INFORMATION GIVEN START
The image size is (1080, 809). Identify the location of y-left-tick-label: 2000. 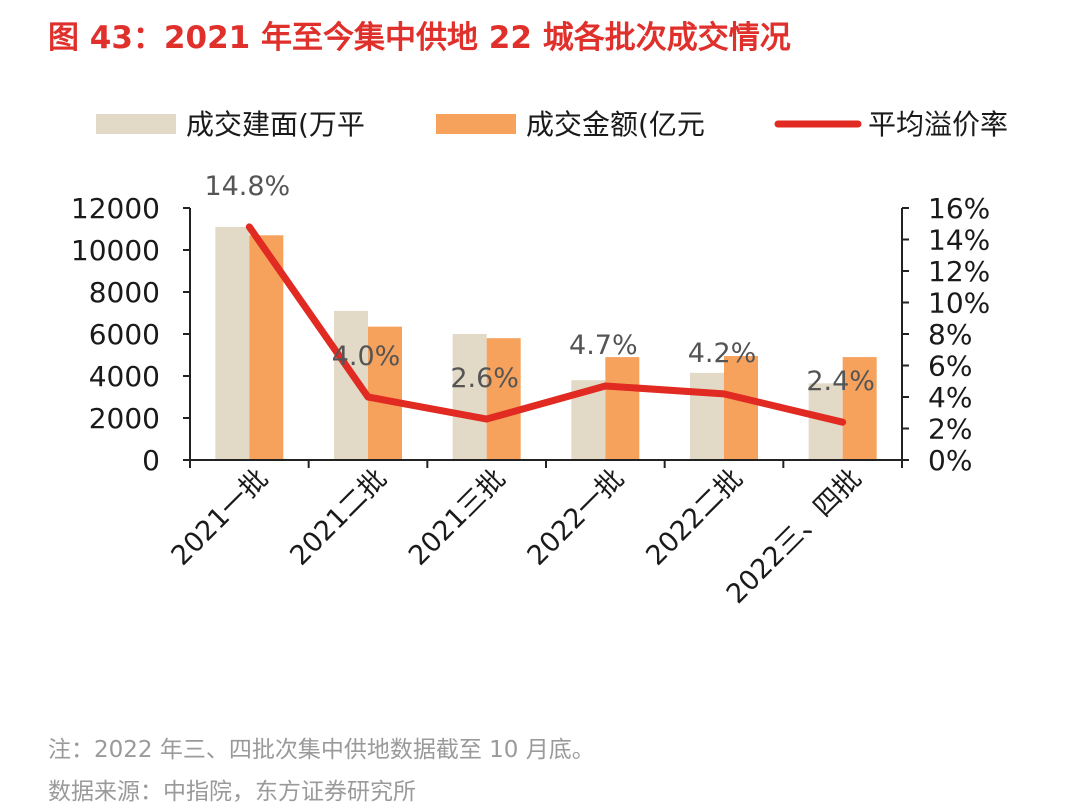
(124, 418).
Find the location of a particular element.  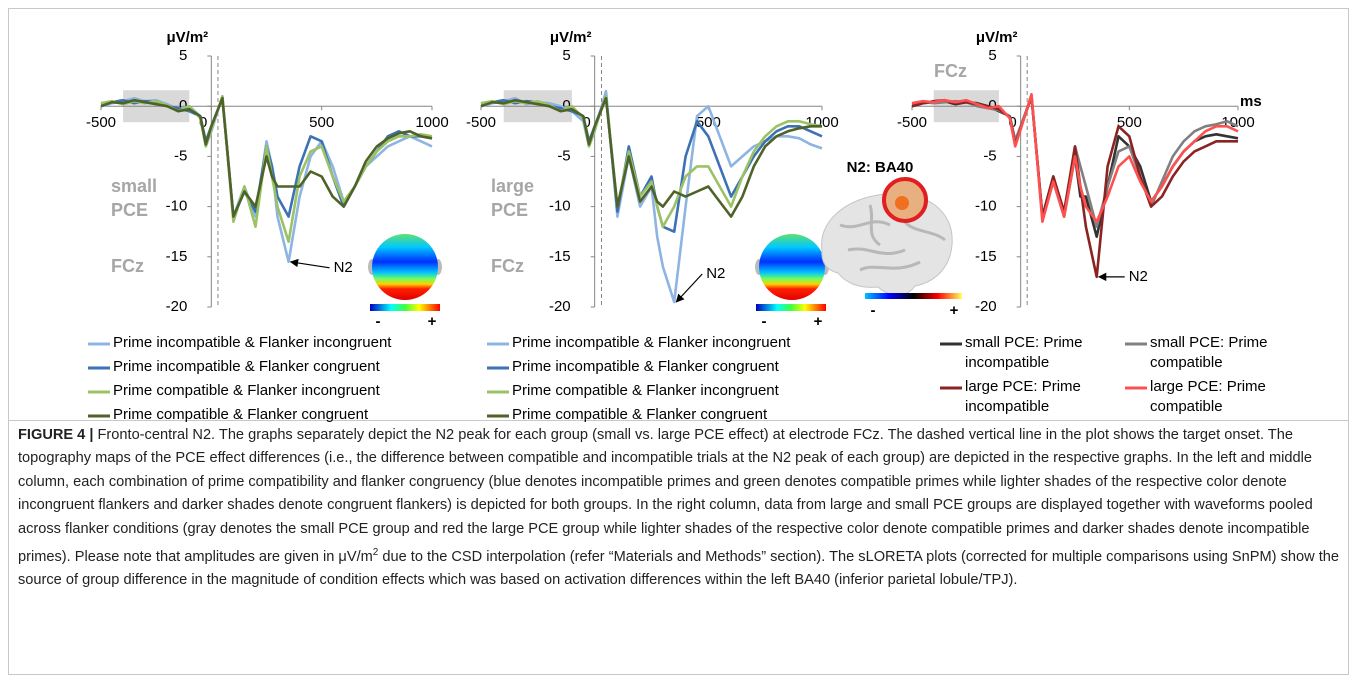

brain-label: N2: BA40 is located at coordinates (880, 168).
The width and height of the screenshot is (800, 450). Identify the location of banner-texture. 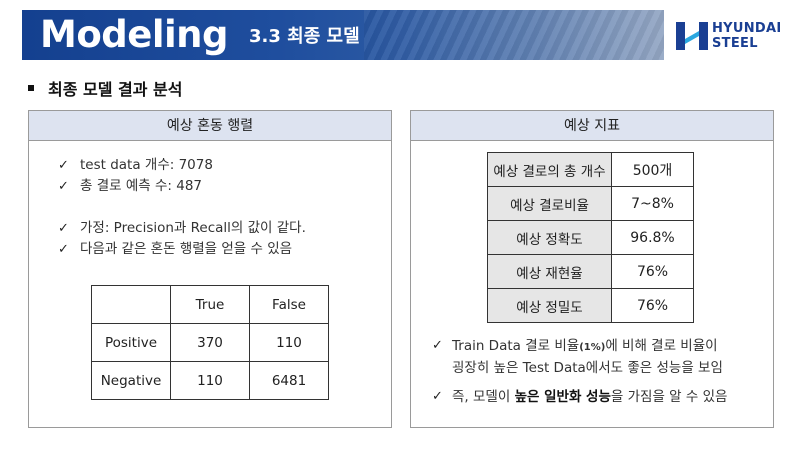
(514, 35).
INFORMATION GIVEN END
Transcribe the listing above word for word, from the line containing "The width and" through to the end of the listing, leaving out the pictures.

» SOLUTION:
The width and height of the screenshot is (800, 450). Identify the location of banner-texture. 
(514, 35).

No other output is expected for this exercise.